* MATERIAL FOR THE TASK
==========

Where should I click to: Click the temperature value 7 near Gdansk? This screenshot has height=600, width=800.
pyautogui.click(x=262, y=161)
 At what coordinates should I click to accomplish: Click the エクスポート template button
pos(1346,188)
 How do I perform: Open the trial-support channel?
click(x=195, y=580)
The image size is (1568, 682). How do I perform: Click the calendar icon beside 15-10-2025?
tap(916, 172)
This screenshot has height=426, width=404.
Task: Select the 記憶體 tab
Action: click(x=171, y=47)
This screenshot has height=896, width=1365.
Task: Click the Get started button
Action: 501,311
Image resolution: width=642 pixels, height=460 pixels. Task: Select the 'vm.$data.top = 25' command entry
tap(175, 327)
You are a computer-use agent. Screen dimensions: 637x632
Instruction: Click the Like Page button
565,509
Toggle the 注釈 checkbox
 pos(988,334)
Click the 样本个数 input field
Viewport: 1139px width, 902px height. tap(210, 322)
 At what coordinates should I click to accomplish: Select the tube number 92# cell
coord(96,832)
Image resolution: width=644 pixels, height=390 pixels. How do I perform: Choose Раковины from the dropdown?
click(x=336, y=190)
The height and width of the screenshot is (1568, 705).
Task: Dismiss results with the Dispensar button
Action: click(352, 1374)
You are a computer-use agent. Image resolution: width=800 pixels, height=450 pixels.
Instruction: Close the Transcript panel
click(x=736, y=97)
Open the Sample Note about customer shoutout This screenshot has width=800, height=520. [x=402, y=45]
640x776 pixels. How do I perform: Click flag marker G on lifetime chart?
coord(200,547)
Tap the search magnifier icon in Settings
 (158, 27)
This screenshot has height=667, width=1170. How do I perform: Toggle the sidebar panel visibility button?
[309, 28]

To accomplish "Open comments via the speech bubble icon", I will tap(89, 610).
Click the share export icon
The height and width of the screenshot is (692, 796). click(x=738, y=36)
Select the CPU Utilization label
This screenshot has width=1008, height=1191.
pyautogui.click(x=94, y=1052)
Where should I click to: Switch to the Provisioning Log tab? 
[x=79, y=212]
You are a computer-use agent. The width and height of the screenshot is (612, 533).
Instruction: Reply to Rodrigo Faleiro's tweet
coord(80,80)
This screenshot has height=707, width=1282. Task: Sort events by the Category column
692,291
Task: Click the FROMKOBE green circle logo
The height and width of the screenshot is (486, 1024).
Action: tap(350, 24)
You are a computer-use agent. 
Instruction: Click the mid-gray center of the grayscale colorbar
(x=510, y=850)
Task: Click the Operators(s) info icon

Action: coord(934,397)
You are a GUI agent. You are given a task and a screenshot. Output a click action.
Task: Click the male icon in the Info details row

==========

* EXERCISE BRIEF
Reproduce each line above exactly.

* EXERCISE OUTPUT
Where should I click to: Click the temperature value 7 near Gdansk? This screenshot has height=600, width=800.
pyautogui.click(x=262, y=161)
 At what coordinates should I click to accomplish: Click the エクスポート template button
pos(1346,188)
 How do I perform: Open the trial-support channel?
click(x=195, y=580)
The image size is (1568, 682). How do I perform: Click the calendar icon beside 15-10-2025?
tap(916, 172)
This screenshot has height=426, width=404.
Task: Select the 記憶體 tab
Action: click(x=171, y=47)
This screenshot has height=896, width=1365.
Task: Click the Get started button
Action: 501,311
Image resolution: width=642 pixels, height=460 pixels. Task: Select the 'vm.$data.top = 25' command entry
tap(175, 327)
You are a computer-use agent. Screen dimensions: 637x632
Instruction: Click the Like Page button
565,509
Toggle the 注釈 checkbox
 pos(988,334)
Click the 样本个数 input field
Viewport: 1139px width, 902px height. tap(210, 322)
 At what coordinates should I click to accomplish: Select the tube number 92# cell
coord(96,832)
Image resolution: width=644 pixels, height=390 pixels. How do I perform: Choose Раковины from the dropdown?
click(x=336, y=190)
The height and width of the screenshot is (1568, 705).
Task: Dismiss results with the Dispensar button
Action: click(352, 1374)
You are a computer-use agent. Image resolution: width=800 pixels, height=450 pixels.
Instruction: Close the Transcript panel
click(x=736, y=97)
Open the Sample Note about customer shoutout This screenshot has width=800, height=520. [x=402, y=45]
640x776 pixels. How do I perform: Click flag marker G on lifetime chart?
coord(200,547)
Tap the search magnifier icon in Settings
 (158, 27)
This screenshot has height=667, width=1170. How do I perform: Toggle the sidebar panel visibility button?
[309, 28]

To accomplish "Open comments via the speech bubble icon", I will tap(89, 610).
Click the share export icon
The height and width of the screenshot is (692, 796). click(x=738, y=36)
Select the CPU Utilization label
This screenshot has width=1008, height=1191.
pyautogui.click(x=94, y=1052)
Where should I click to: Switch to the Provisioning Log tab? 
[x=79, y=212]
You are a computer-use agent. The width and height of the screenshot is (612, 533).
Instruction: Reply to Rodrigo Faleiro's tweet
coord(80,80)
This screenshot has height=707, width=1282. Task: Sort events by the Category column
692,291
Task: Click the FROMKOBE green circle logo
The height and width of the screenshot is (486, 1024).
Action: tap(350, 24)
You are a computer-use agent. 
Instruction: Click the mid-gray center of the grayscale colorbar
(x=510, y=850)
Task: Click the Operators(s) info icon

Action: coord(934,397)
You are a GUI agent. You are given a task and a screenshot. Output a click action.
Task: Click the male icon in the Info details row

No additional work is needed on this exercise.